- **Selected passage**:
Anne Milton served in the government whips' office between 2012 and 2017, most recently as deputy chief government whip. She subsequently served as a minister of state in the Department for Education (2017–19). She was the Conservative (and latterly independent) MP for Guildford from 2005 to 2019.
Beatrice Barr (BB): Let’s start with your experience going into the Whips’ Office. You had three jobs in the Whips’ Office, and before that you had been a junior minister. How did you react when you were first asked to become a whip? Do you feel you took naturally to it?
Anne Milton (AM): I was junior health minister responsible for public health, at the time the Health and Social Care Act  was going through parliament. Although I wasn’t involved in it, there were some implications for public health. I think it was a bit of shock when I was asked to go in to the Whips’ Office. I’d just never really thought that that was where I’d go. Andrew Mitchell was chief whip, and I was told at the time he specifically wanted the gender balance to change in the Whips’ Office, and that was one of the reasons he asked me.
BB: Did you feel like you took naturally to it?
AM: It was quite a big shock. I’d spent five years in opposition and two years as a health minister, so I knew very little about the workings of the House of Commons. No, I suppose I didn’t take naturally to it, but one of the problems generally in government – actually one of the problems of being an MP – is there is no job description. So when you become a minister there’s no job description, and you’re not given a job description when you’re going into the Whips’ Office. It is assumed that you will know what to do. Actually, Andrew Mitchell was very good. He was quite clear that he wanted to change the tone and the way the Whips’ Office conducted its business. That was refreshing; I was part of something that was going to be new and different.
“…one of the problems generally in government – actually one of the problems of being an MP – is there is no job description.”

- **Stored data**:

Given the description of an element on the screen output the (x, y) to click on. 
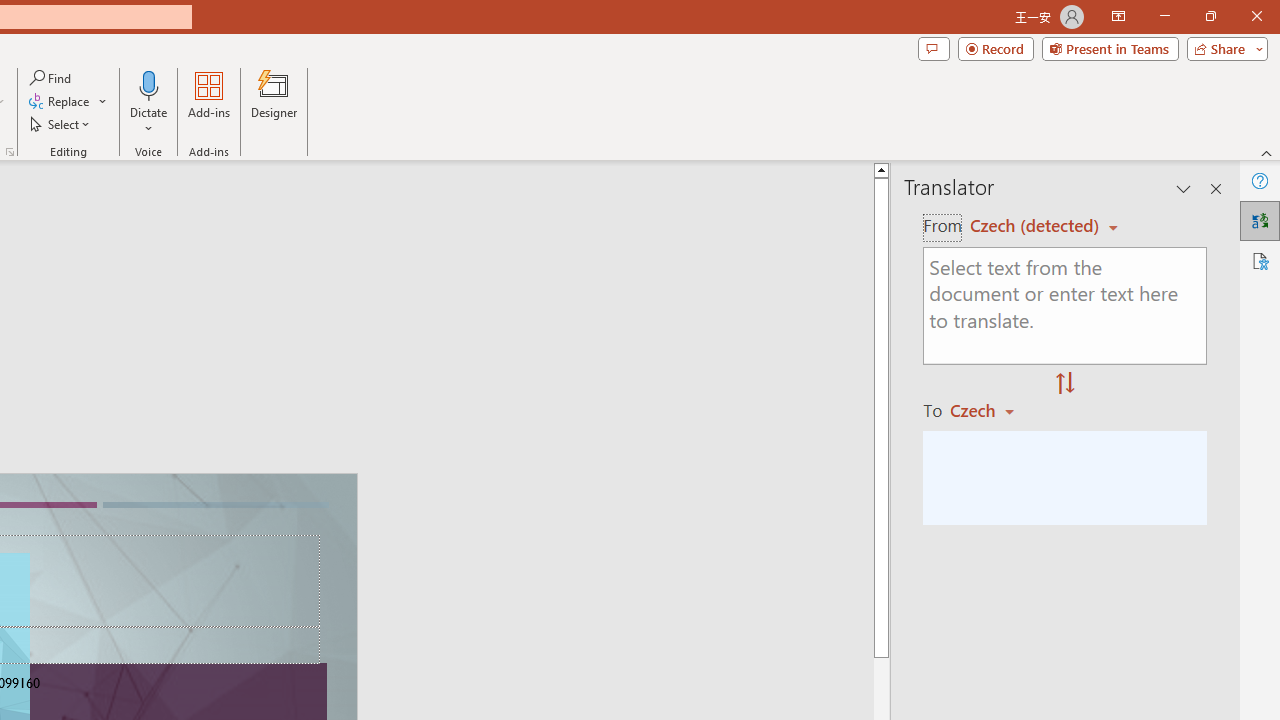
Czech (detected) (1037, 225)
Czech (991, 409)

- **Given problem**:
Continue the interview with Anne Milton about her time in the Whips' Office, starting right after its final line.

- **Expected answer**:
BB: When you talk about changing the tone of the Whips’ Office, what did that look like to you in practice?
AM: Well, in practice, Andrew Mitchell was not chief whip for very long [Mitchell resigned in October 2012] and he was succeeded by Sir George Young who also – although he wouldn’t have articulated it – had a very different attitude to whipping, I think, from what was known of old. I think he’d been a whip back in the day, I mean a long time ago, and he never thought he was going to have another job in government. This came as quite a shock to him. So it was going to be different.
It was a great time to be in the Whips’ Office. But at that time, of course, we were in coalition with the Liberal Democrats, so we had, in effect, an 80-seat majority. All the rows and arguments about policy, or bills, or clauses of bills, all went on elsewhere before a bill ever came to the floor of the House of Commons. So the whipping was relatively straightforward; although, at that time, it was still felt important to keep Conservative MPs on side if we could.
BB: People often talk about the different aspects of the role – parliamentary handling, legislation, but also the more pastoral side of being a whip. Did you see it as a balance between those different aspects? How much time did you spend focussing on each of them?
AM: When I became deputy chief whip [in 2017], we had a much smaller majority. I think we had, in effect, a 17-vote majority, which is tiny compared to the heady days of coalition. It was clear to me that you are a cross between a management lackey and a union shop steward. I very early on felt that that was where you needed to be. Because MPs are elected to represent their constituents, and some MPs, on top of that, have issues that they feel very strongly about. With only a 17-vote majority, you are not going to get through your business unless the government is fully aware of what issues MPs have. Bullying or pushing people in to voting a certain way was never the way I would have conducted business.
“It was clear to me that [as a whip] you are a cross between a management lackey and a union shop steward.”
BB: You’ve been credited by a number of people we’ve spoken to about the Whips’ Office, with bringing in a new emphasis on pastoral support for MPs. Was that something that you consciously wanted to do? How did you approach that?
AM: It wasn’t something I consciously did. But, don’t forget, I spent 25 years working in the health service, so I’d come from a very different background. My view in my job as a minister, as an MP, in everything I did, was always that if you want to get the best out of people, then you do it by bringing out the best in them. That means listening to them, being aware of the problems they have, being aware of the issues they have, and then working with them to come to a resolution. So having trained as a nurse, as I say having worked in the health service for 25 years, my skill, I suppose, was conflict resolution.
BB: You talked about being a union shop steward: what was it like feeding the views of MPs up into the party machine and the management structure? Were people receptive or interested in what people in parliament were thinking?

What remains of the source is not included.